As a developer, you need to “commit” your work into source control. When you do this, you need to provide a message that describes the change. A bug fix or enhancement can consist of a few commits. When you use a source control like Git, you can even “rewrite” the “history” by using squash/rebase commands.
When I am writing code for my job, I often put a bit of thought into the wording to make it clear and professional. If it is for a personal side-project, I sometimes write meaningful messages, but sometimes I may group together multiple fixes, then come up with something generic like “Bug fixes”, or might commit more experimental work-in-progress under a name like “attempt” or “x feature part 1”.

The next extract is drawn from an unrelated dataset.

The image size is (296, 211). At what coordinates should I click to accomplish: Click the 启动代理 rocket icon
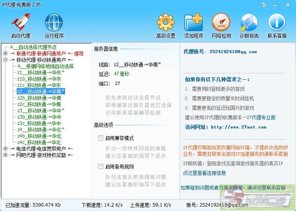(20, 23)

It’s quite frustrating though to see colleagues write generic messages like “bug fix” which doesn’t describe what it is fixing, or how it is fixing it. Seeing messages littered with spelling mistakes is also annoying and unprofessional.
Examples include:
“EventNotificationBugFix After Resolving James’ Comment”
“bug resolved”
“Dev test changes from tester” (literally what does that mean?)

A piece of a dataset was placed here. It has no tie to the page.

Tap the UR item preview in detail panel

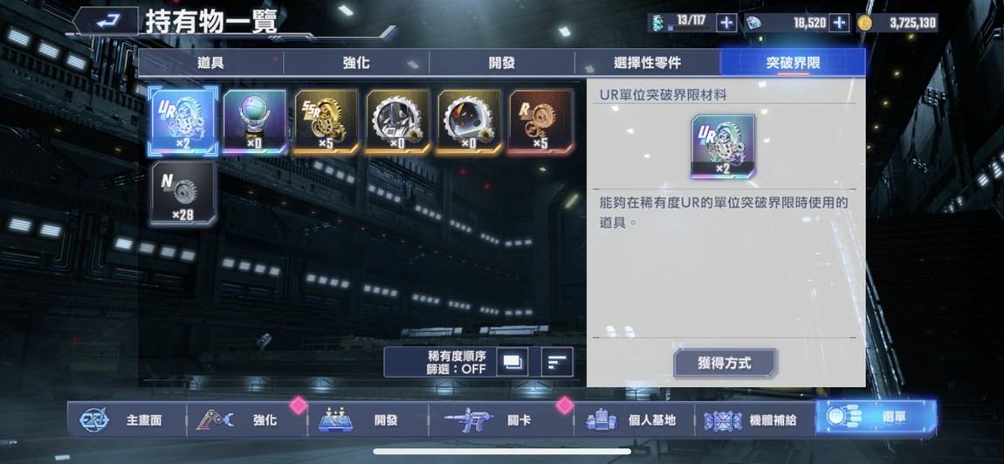tap(723, 147)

Updated the findCorrectCodeSp to findCurrectCode.
Taken off completly the fix Amanda done for the fix for 25477 and fixed. Included the fix for 8017 as well
Fix for SQLCrop issues (should be SQL Cop, our Code Analysis)
Fioxed further typos (ironically creating more typos when fixing typos)
fixed the failed unit testes (testes rather than tests. Brilliant)
“Post Christ’ comments re coding standards” (it’s the second coming of Christ to teach us coding standards! They meant to write Chris.)
There was a guy who worked in our short-lived Scotland office who sounded like an absolute nutcase and I have never seen someone not take their job seriously like this:
instructions unclear, got dick stuck in tfs
what a waste of eyes
but fuck wasps
be nice to bees
what if there were landmines in dinosaur times
A colleague recently showed me this website https://whatthecommit.com/. I don’t know if they are based on real messages, but it shows you a new message every time you refresh. Most are pretty basic along the lines of “does this work”, but there’s some more outlandish ones if you persevere and refresh many times.
One of my team members recently submitted a change that was labelled “Crash when cancelling out of the dialog”. That describes the bug that he fixed, rather than what he fixed. Another team member provided the following good advice:
The change looks good, but your commit message isn’t describing the change. Could you just reword it so that it completes the sentence “When applied, this commit will…” please. Another way of looking at it is that every commit should read like an instruction in a to-do list. I’d use something like “Return empty collection if user cancels out of the dialog”.
One of our Principal Developers loves linking people to this guide https://cbea.ms/git-commit/. One interesting idea is to “Use the imperative mood in the subject line”, whereas most people would write in the past tense.
Having a clear history of file changes helps you when it comes to finding which change caused an issue, and also gives you a better understanding why it changed.